Record excerpts below:

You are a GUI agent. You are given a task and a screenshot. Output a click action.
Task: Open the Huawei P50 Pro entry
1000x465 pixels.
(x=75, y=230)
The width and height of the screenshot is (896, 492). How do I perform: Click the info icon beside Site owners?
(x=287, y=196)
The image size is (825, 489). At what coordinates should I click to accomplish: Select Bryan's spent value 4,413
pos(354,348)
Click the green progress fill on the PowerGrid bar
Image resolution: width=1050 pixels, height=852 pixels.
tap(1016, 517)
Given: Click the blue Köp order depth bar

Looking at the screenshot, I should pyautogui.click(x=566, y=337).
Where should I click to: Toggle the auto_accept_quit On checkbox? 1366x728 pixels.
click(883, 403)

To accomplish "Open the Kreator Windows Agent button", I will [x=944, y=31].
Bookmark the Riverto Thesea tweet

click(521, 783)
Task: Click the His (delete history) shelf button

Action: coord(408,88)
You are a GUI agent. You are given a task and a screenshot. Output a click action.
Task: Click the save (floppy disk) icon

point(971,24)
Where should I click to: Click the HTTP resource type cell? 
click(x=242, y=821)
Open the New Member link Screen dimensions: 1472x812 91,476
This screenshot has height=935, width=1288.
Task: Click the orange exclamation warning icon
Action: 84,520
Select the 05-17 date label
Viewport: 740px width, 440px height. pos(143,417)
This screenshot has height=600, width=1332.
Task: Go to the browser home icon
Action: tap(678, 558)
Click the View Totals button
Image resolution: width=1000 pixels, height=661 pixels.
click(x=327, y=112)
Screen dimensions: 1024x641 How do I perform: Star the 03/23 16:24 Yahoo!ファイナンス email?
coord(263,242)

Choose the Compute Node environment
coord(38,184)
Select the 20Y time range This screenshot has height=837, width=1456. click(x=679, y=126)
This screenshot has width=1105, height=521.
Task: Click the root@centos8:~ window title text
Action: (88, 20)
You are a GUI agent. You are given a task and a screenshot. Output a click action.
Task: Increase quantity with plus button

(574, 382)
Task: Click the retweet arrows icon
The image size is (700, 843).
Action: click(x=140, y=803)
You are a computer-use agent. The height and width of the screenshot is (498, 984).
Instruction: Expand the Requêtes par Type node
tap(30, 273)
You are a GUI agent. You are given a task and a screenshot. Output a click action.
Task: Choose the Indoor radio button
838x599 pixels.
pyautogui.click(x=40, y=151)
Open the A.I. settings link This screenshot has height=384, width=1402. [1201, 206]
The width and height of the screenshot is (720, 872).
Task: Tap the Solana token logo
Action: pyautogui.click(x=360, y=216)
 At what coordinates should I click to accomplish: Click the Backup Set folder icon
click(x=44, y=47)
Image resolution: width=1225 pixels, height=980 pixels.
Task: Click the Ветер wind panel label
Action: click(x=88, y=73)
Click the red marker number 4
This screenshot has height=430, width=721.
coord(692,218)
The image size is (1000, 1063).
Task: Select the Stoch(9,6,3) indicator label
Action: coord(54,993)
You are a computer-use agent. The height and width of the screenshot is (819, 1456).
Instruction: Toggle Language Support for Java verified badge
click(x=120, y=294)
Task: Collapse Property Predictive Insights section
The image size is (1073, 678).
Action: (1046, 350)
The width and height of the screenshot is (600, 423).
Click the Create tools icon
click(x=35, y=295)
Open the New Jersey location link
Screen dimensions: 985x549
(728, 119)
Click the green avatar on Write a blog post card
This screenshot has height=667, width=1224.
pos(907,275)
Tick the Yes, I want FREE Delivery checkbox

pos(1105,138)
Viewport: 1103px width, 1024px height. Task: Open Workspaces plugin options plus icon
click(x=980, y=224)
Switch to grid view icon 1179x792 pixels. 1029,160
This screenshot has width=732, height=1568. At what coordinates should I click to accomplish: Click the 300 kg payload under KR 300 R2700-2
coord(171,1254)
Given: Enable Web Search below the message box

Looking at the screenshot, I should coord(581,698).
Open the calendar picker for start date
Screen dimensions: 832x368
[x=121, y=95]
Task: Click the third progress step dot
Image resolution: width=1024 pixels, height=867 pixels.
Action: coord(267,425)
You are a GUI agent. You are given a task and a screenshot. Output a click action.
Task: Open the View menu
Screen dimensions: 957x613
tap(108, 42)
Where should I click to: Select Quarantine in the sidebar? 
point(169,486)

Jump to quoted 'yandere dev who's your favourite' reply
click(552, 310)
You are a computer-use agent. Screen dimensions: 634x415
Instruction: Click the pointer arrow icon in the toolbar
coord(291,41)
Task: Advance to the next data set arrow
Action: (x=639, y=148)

End of Record excerpts.

Problem to solve: Your output should consist only of the lines from the one containing "Task: Open the View menu" to the end of the records above, each retyped exactly.

Task answer:
Task: Open the View menu
Screen dimensions: 957x613
tap(108, 42)
Where should I click to: Select Quarantine in the sidebar? 
point(169,486)

Jump to quoted 'yandere dev who's your favourite' reply
click(552, 310)
You are a computer-use agent. Screen dimensions: 634x415
Instruction: Click the pointer arrow icon in the toolbar
coord(291,41)
Task: Advance to the next data set arrow
Action: (x=639, y=148)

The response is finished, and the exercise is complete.